Fashion jokes
What's the most emo name?
Carter.
What has only one sense of style?
An emo girl.
What is a kidnapper's favorite shoe?
White vans.
What happens to emo kids when they go up?
They never come down.
What do clothes and emo kids have in common?
They both get hung.
What does an Emo do with his friends?
Literally hanging out.
What do you call a group of emos?
A cutting board.
How do you get the emo girl out of the tree?
You cut the rope.
Suicide isn't funny, but you can spice it up by wearing a fun hat.

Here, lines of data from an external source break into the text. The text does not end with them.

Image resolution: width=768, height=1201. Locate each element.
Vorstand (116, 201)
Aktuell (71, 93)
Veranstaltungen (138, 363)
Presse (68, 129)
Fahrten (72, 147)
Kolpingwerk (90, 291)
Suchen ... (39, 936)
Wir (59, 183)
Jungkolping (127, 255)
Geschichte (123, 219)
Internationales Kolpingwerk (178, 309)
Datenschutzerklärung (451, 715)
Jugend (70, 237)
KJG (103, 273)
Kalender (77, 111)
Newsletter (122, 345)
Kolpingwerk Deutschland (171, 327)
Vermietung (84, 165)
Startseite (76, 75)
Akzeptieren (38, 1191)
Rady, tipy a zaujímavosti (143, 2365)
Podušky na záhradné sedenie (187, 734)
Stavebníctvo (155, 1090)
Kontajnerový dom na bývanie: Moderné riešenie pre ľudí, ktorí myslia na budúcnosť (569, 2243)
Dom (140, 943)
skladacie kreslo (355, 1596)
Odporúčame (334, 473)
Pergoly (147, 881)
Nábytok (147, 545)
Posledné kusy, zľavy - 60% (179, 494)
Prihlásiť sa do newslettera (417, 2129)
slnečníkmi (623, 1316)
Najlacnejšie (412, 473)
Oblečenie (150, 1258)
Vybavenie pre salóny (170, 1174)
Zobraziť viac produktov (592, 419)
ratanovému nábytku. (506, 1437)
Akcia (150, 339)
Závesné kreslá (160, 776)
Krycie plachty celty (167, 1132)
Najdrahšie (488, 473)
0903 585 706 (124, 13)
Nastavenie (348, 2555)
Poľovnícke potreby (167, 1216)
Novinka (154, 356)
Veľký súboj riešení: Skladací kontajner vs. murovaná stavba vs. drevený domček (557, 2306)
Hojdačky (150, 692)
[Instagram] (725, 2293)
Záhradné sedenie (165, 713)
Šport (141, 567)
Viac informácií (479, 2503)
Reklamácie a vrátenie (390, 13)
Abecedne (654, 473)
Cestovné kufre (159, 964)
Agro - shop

I hate emos, lololololololololollol!
"Addison Rae in bra? Nope, terrible."
What did one shoe say to the other shoe when they were fighting?
"I wanna sock in the eye so bad!"
Why do golfers wear two pairs of pants?
In case they get a hole in one!
What do super fancy music conductors wear?
A Louis baton.
My jacket tore a little bit. It's a ripper.
Emo t-shirt:
"EXISTENCE IS FUTILE."
Why do emo kids wear hoodies?
They hang easier.
Yo hairline be doing the cha-cha slide.
How do you call a Goth with feelings?
Emomotional.
Why do eight-year-old girls wear panties with flowers on?
In loving memory of all the faces that were buried in there.